-- Work instructions --
• 1. In the speech on agricultural advisory legislation, which two representatives does Deputy Woods regret the Minister has dropped from the board?
• 2. Resume the speech on agricultural advisory legislation after its final sentence.

-- Given passage --
I quote now from the Irish Farmers Journal of 23 July 1977, page 3, under the heading “Gibbons to be asked for timetable on election promises”. The final paragraph reads:

The future of the new National Agricultural Authority will also be discussed. IFA believes there is sufficient flexibility in the legislation enshrined in the present Act to introduce the necessary changes which will make the new authority more effective and agreeable to the majority of interests directly affected by the restructuring.

I promised to give those quotations to back up the statements I have made that the legislation introduced by me and enacted in this House had the backing of almost the entire agencies and of the people connected with the agricultural industry.

I was glad to hear here today Deputy Woods regretting that the Minister had now decided to drop from the board a representative of the universities and a representative from education. We all know that graduates are trained and educated in the universities, and surely we should all be interested in the type of education they get in universities to equip them for this extremely important work of the advisory services. That is why I was so anxious to have the universities involved and to have a representative from the education bodies. The vocational and comprehensive schools have a very important part to play in this whole question of the education of farmers to be better farmers. If anybody sees any reflection in my saying that people, no matter how old they are, can go on being educated for the rest of their lives, I do not know how that can be justified. Why does the Minister regard as a slight our suggestion that people can be educated further to do their job better? More education is needed, and I am not ashamed to say it. No farmer in Ireland would say that he could not be further educated to do a better job, and we have here some of the best farmers to be found in any part of the world. Nevertheless, a great majority of our farmers could learn more and could do their job better.

-- Entries shown --
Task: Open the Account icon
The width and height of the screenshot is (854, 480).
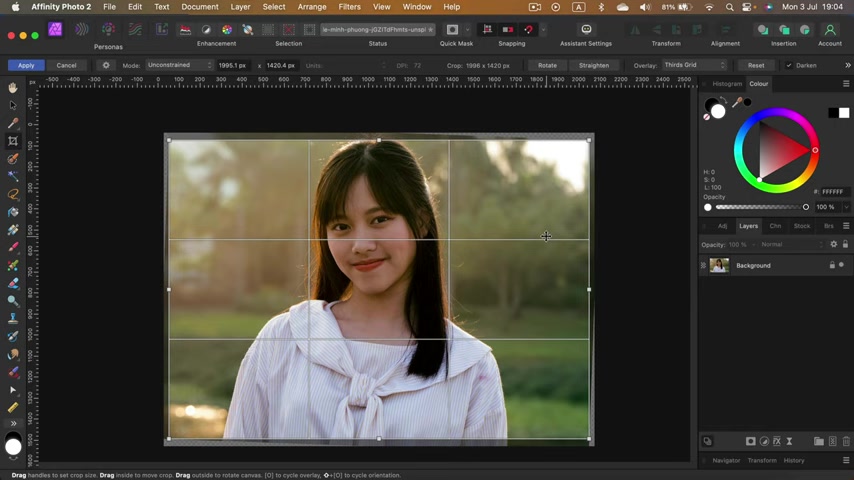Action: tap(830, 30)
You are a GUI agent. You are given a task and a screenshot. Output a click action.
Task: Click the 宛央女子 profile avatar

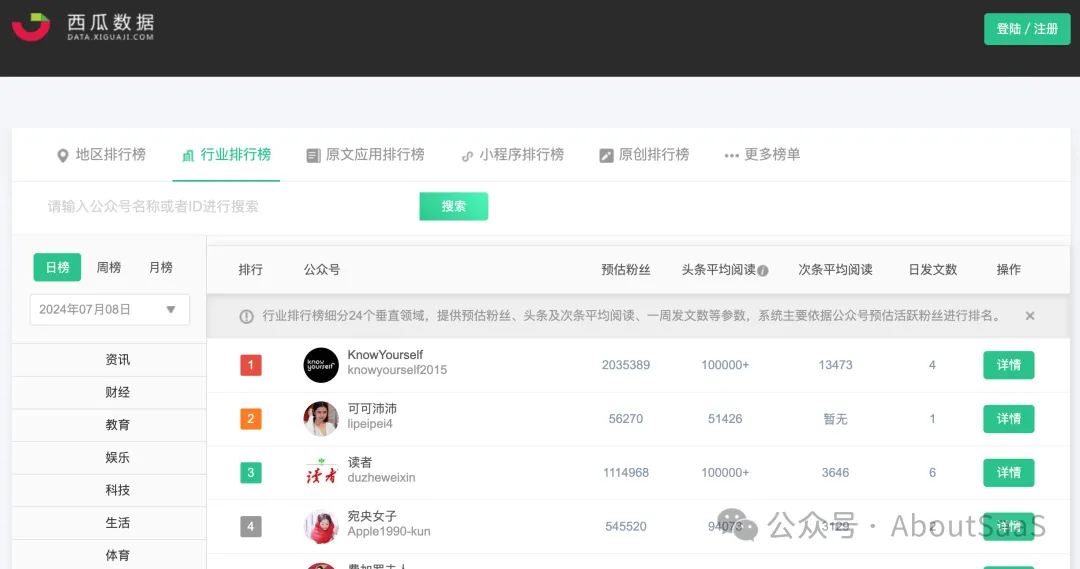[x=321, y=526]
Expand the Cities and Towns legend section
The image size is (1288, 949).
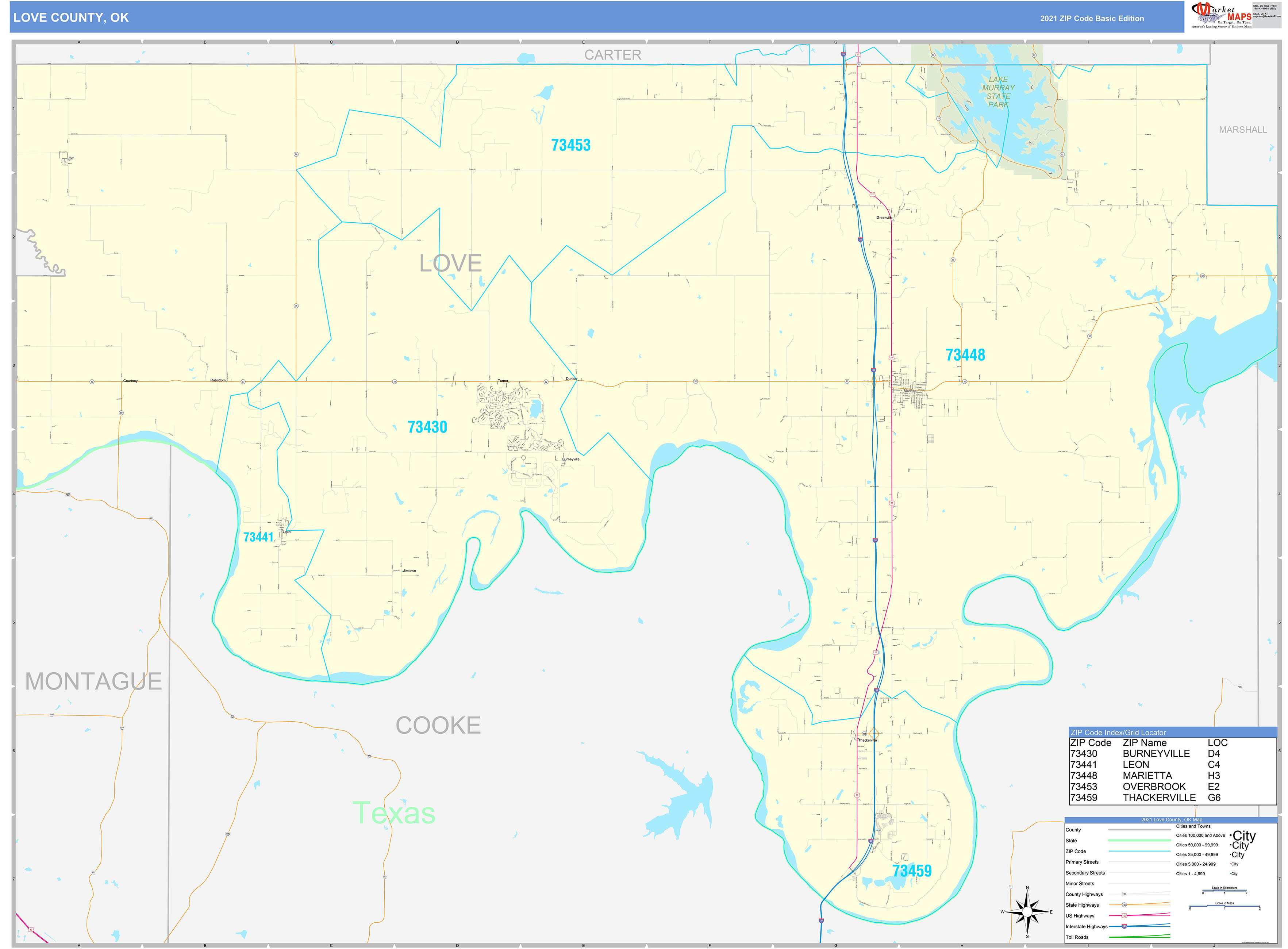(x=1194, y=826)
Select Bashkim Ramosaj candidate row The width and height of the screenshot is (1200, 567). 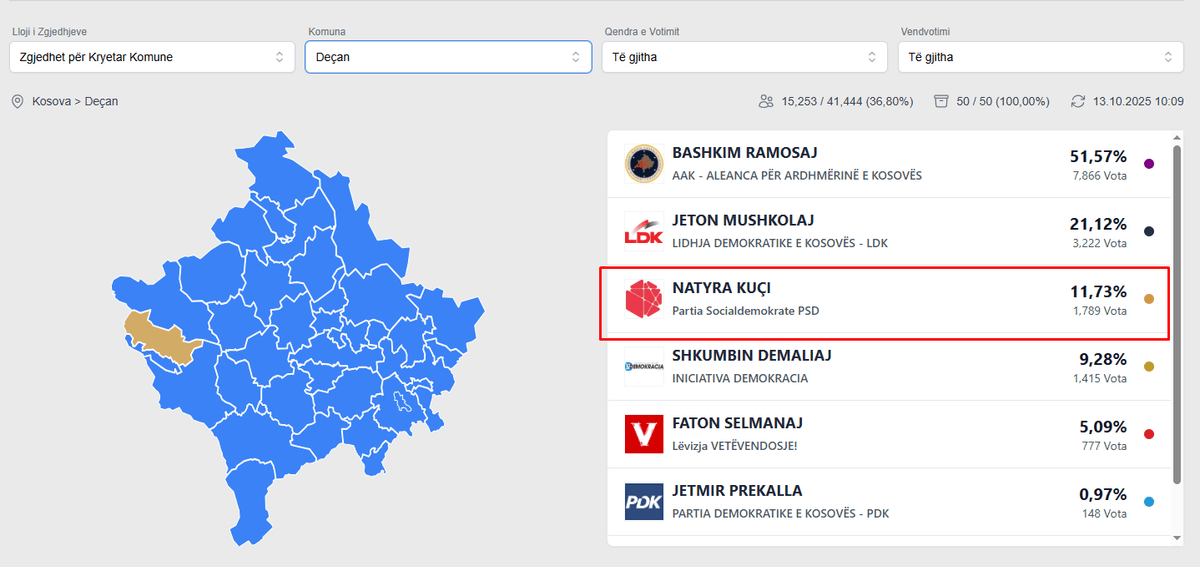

-- Answers to the exercise --
• 1. A representative of the universities and a representative from education.

• 2.
My interest in intervening in this debate is to deplore what the Minister is doing and the fact that he has wasted a year and a half when these services could have been reinvigorated by the legislation that was passed in this House. Indeed, the Minister has given the impression, both inside and outside the House, that this was done without the authority of the people. When it was done we had the authority of the people. I went very far before the election. I named the organisations who were getting representation on the authority and the numbers they were entitled to nominate. The Minister has quite wrongly described them as my political hacks. How could they be hacks when I asked organisations to nominate their own people? I also named the new director before the election. I could not name the members of the staff until the staff were set up. I named the chairman and I had to have an organisation before I got a chairman. That was all I was asked. There was nothing surreptitious about what I was doing. It could not have been done more openly. I knew that there would be a certain amount of dissatisfaction at the representation during the election period, but I was not afraid to state whom I was asking to nominate people and the extent of the representation. I am quite sure if the Minister had been in my boots at the time he would not have disclosed that, because he would have been afraid of the repercussions it might have. Anything I did in relation to the setting up of the new authority was completely above board. I was setting up an autonomous body outside the Department with financial accountability and nothing more nor less.

I believe the Department have become too big. It is time more and more of the work was pushed outside the Department down to where the action is taking place. Then there would be a greater understanding of what is happening. It is important that as soon as possible the development section of the Department should be included in any reorganised body dealing with advisory and educational services. Then we would have a comprehensive service from people who have a contribution to make in solving farmers' problems.

I am sorry Deputy Callanan has not got any more graduates or any more assistants in the west. He looked for that assistance when my Bill was coming through the House. The present Minister wept bitter tears for the unfortunate graduates working in shops and various other places which were unsuited to their qualifications and degrees. You could count on one hand the number of people who have been employed since the Minister took office. I want to know what has gone wrong. Why has the Minister not properly staffed the county committees to give the services needed?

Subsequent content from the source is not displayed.